__Material to process__.
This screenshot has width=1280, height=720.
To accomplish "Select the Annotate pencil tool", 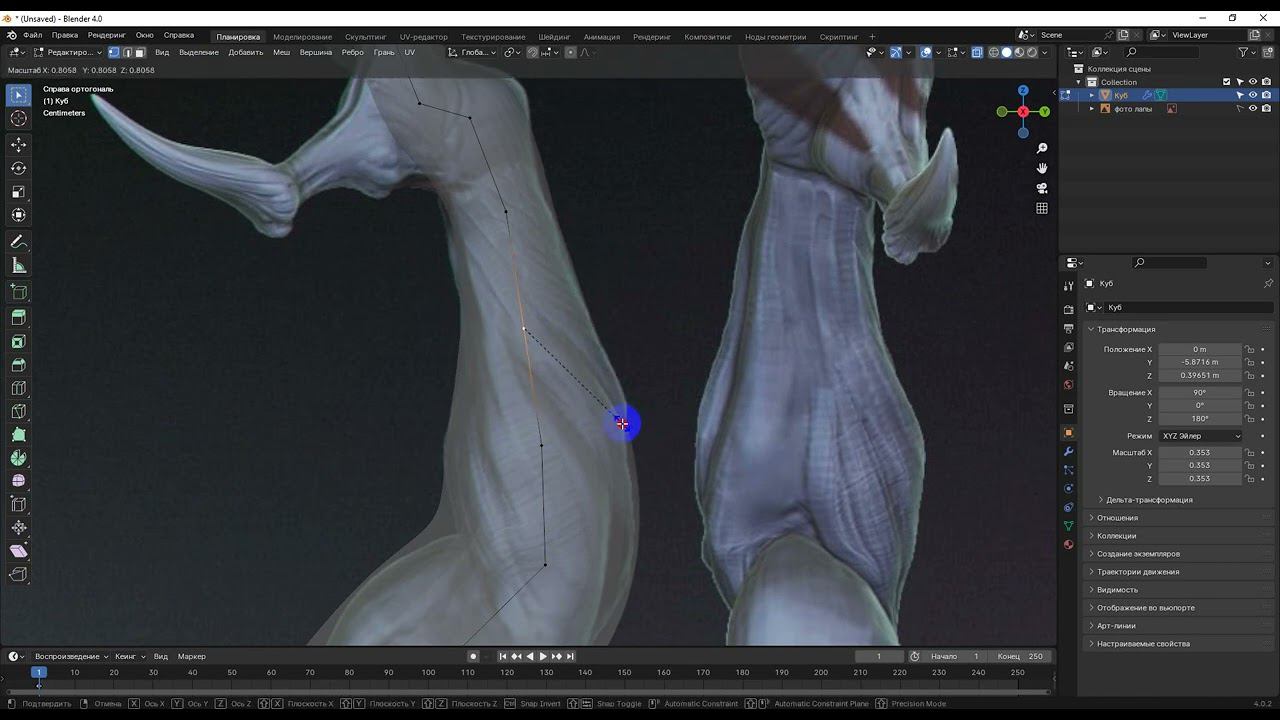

* * *

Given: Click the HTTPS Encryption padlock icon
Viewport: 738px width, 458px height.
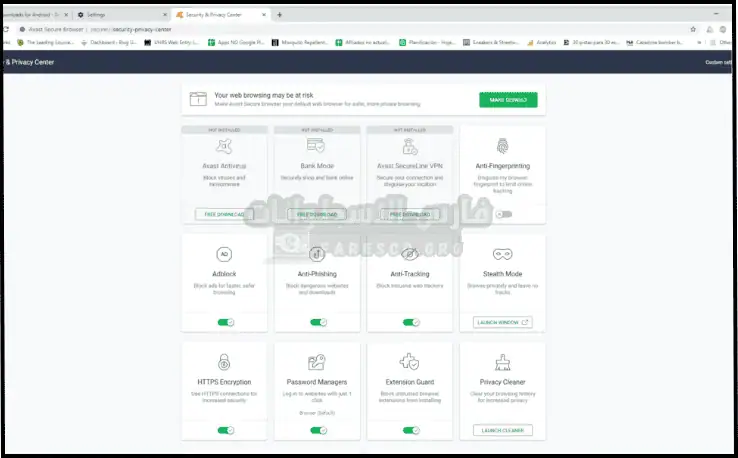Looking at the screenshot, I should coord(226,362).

==

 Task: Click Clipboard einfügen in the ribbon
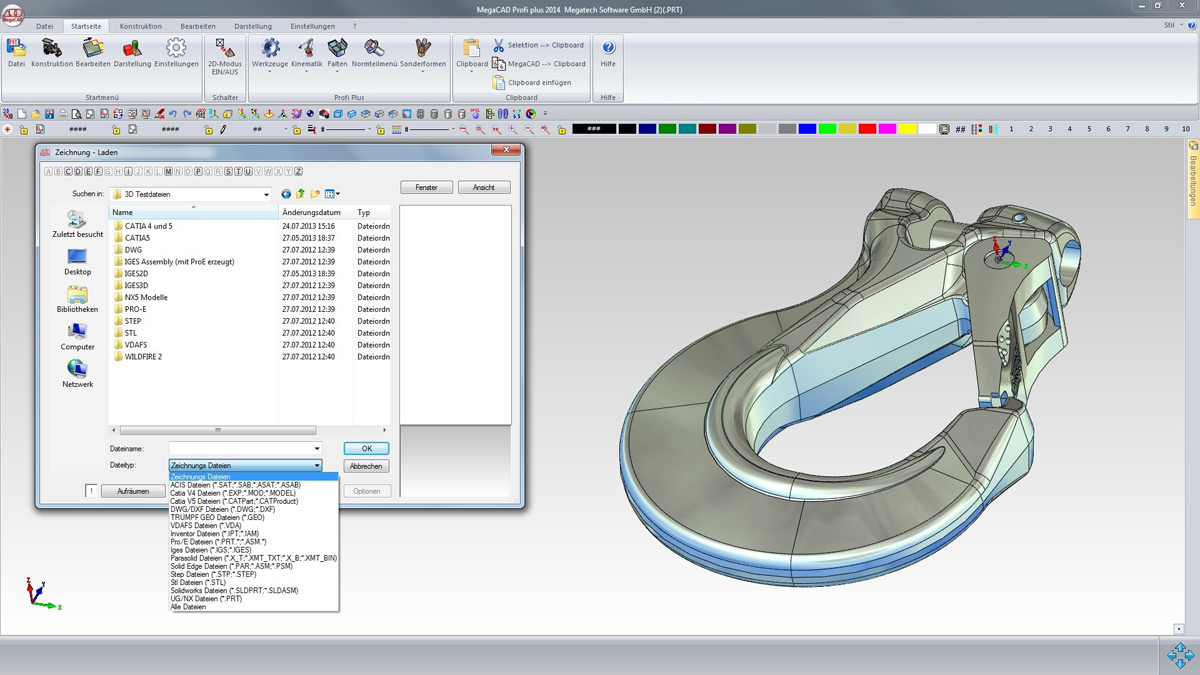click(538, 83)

__Exercise directions__. Every line above between the one containing "This screenshot has width=1280, height=720." and the one containing "the Annotate pencil", those two included, is to be printed exactly. No pictures go into the copy.

__Response__.
This screenshot has width=1280, height=720.
To accomplish "Select the Annotate pencil tool", 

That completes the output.